El ingeniero Horacio Langosta, hace mucho, mucho tiempo, construía el tren perpetuo con una idiosincrasia nada comercial ni práctica. Creía en la eternidad de la vida. Su mística lo inclinaba a soñar con seres imaginarios, especialmente con el Ouroboros, el cual lo inspiró para crear su obra: un tren sin principio ni final que abarcaba el país y medía la estrambótica longitud de 12.000 kilómetros; las estaciones eran equidistantes, y existían más de mil.

Por supuesto, los pasajeros no compraban un pasaje: directamente alquilaban un camarote, dado que el circuito completo podía demorar un año… en el mejor de los casos.

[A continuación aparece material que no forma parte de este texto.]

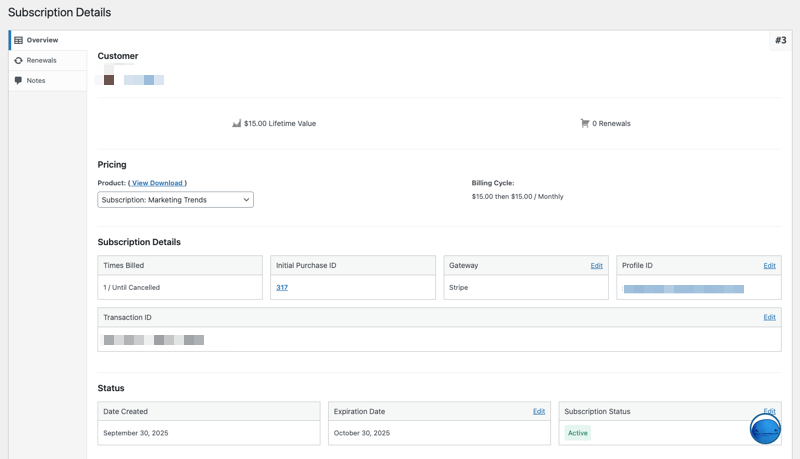
Task: Open the Product subscription dropdown
Action: (x=176, y=200)
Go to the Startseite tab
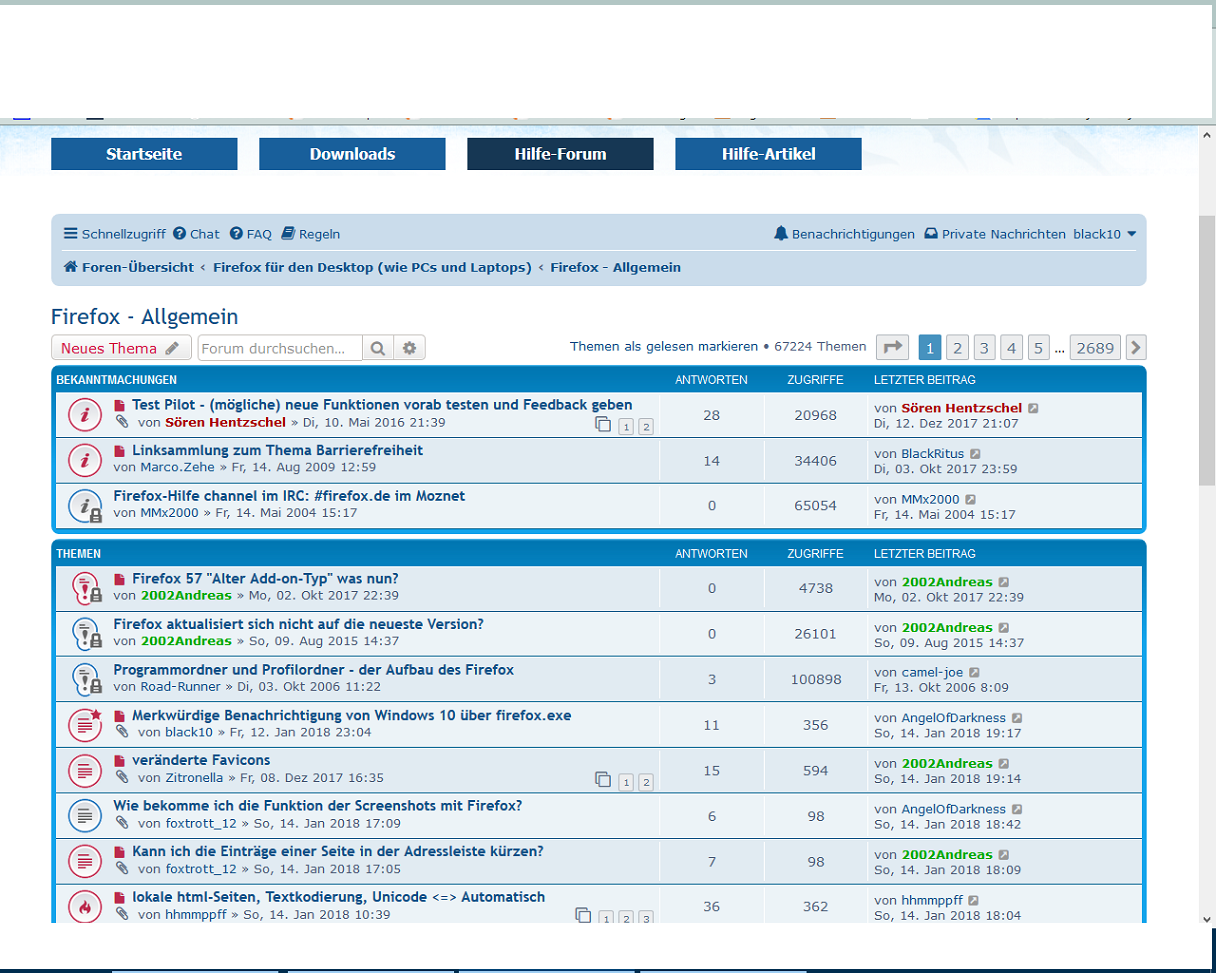The width and height of the screenshot is (1216, 973). coord(144,154)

Los vendedores ambulantes pululaban a lo largo del convoy, ofreciendo a grito pelado todo tipo de artilugios. Se sumaron masajistas, oftalmólogos, peluqueros, adivinos, abogados y varios manteros que ofrecían sus productos y servicios. Se instaló un bingo trucho en un rincón del vagón 91, la murga de Soldati en el 408, un centro fitness en el 878 y el cine Gaumont en el 73. Tras varias negociaciones, se instaló un Banco Nación, con su burocracia, lentitud y flema habitual. Luego llegaron los hipermercados, pateando a los almaceneros de siempre a los vagones más desolados y oscuros de la formación. También se sumaron librerías de primer nivel, la feria hippie de parque Lezama, algunas cantinas de La Boca, un Rapipago y algunos estadios de fútbol de la B Nacional, haciéndolos perder toda identidad barrial. En poco tiempo era un éxito comercial; los vagones se abrían con sus mostradores hacia el exterior y ofrecían sus productos a los transeúntes. Era maravilloso, los pueblos sabían exactamente el día del año y la hora en que pasaban Blockbuster, Pizzería Guerrín, un templo Sai Baba, la salada o la AFIP.

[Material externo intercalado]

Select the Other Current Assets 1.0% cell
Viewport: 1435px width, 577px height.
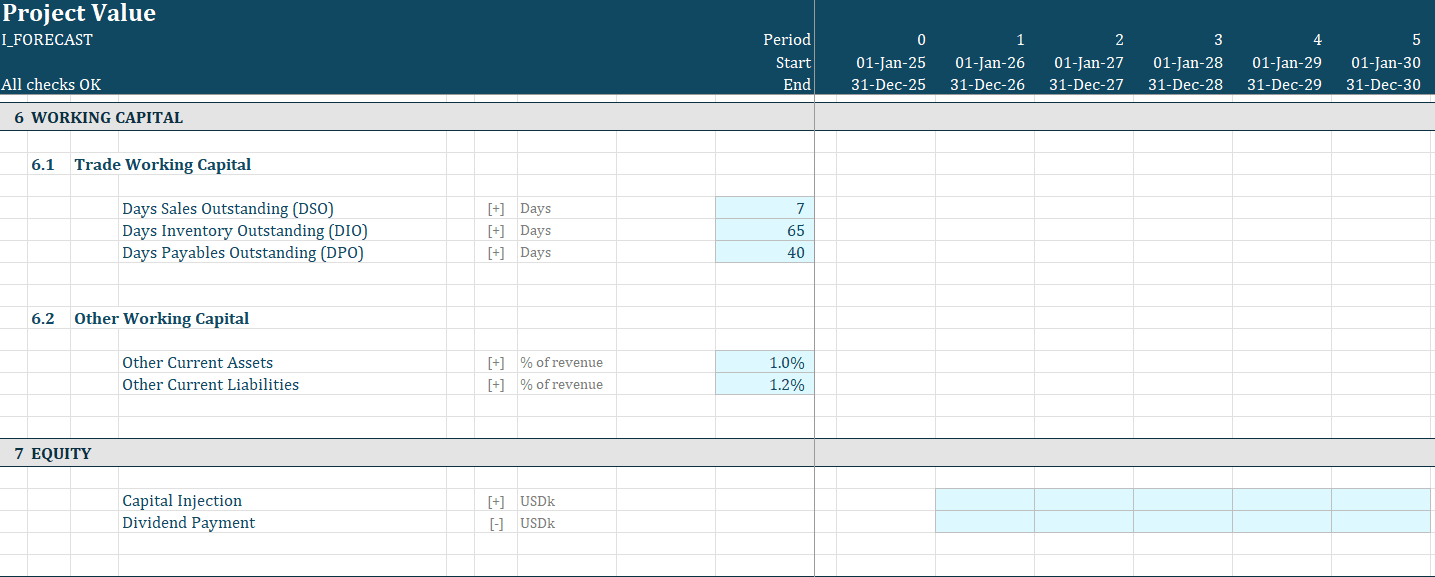pos(765,362)
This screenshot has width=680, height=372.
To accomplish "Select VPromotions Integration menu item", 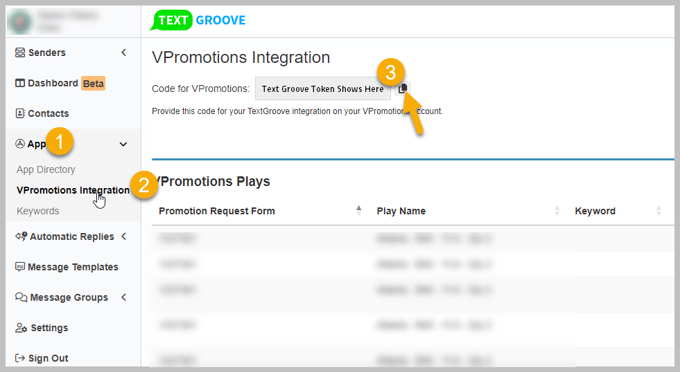I will (x=73, y=190).
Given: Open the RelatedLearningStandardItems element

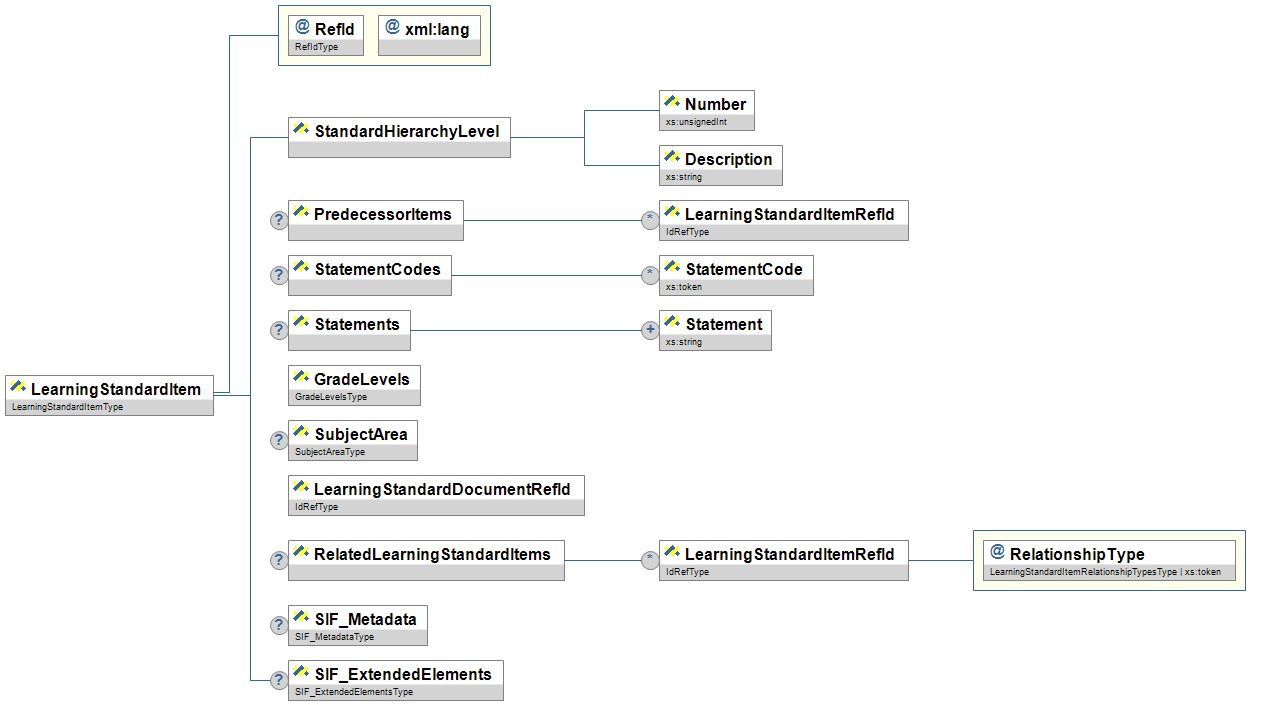Looking at the screenshot, I should click(426, 560).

Los empleados que trabajaban en el tren eran multitud, y por ese motivo se tuvieron que erigir más pisos en los vagones; incluso se construyeron muchos rascacielos. Luego se asentaron colegios, hospitales, empresas y fábricas. Miles de personas compraron pisos y departamentos dentro del Ouroboros, a punto tal que se decidió ensanchar los vagones con tanta necesidad, que en pocos años median 851 kilómetros de ancho; inclusive se mudaron ciudades, pueblos, campos ganaderos y lagunas dentro del tren.

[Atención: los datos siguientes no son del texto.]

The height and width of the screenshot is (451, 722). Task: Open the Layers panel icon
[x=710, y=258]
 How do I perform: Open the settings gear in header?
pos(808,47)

Para los feriados de Carnaval, se había terminado de trasladar el Congreso Nacional, el Obelisco, la residencia de Olivos y la Villa 31. Al año siguiente, luego de un esfuerzo sobrehumano, se pudo traspasar Puerto Madero íntegramente, con las dársenas, restaurantes, una grúa y dos mil metros cúbicos de río contaminado, con su respectiva basura y alimañas. Coronando la obra magistral se instalaron todas las rutas, autopistas y todos los ferrocarriles dentro del Ouroboros.

Pasadas algunas décadas, ya nada existía fuera del Ouroboros, salvo los pocos terrenos que quedaron abandonados a su suerte, cubriéndose de matorrales, malezas y fauna salvaje. En este contexto se produjo una innovación: la eliminación de las cárceles. Simplemente, la pena era la inmediata expulsión del tren, quedando los reos en la total libertad, gozando el desamparo y la angustia de las fuerzas naturales. Los expulsados, para sobrevivir, se conglomeraban en tribus, y colaboraban para conseguir alimentos y pieles para sus elementales toldos. Se movilizaban en caballos.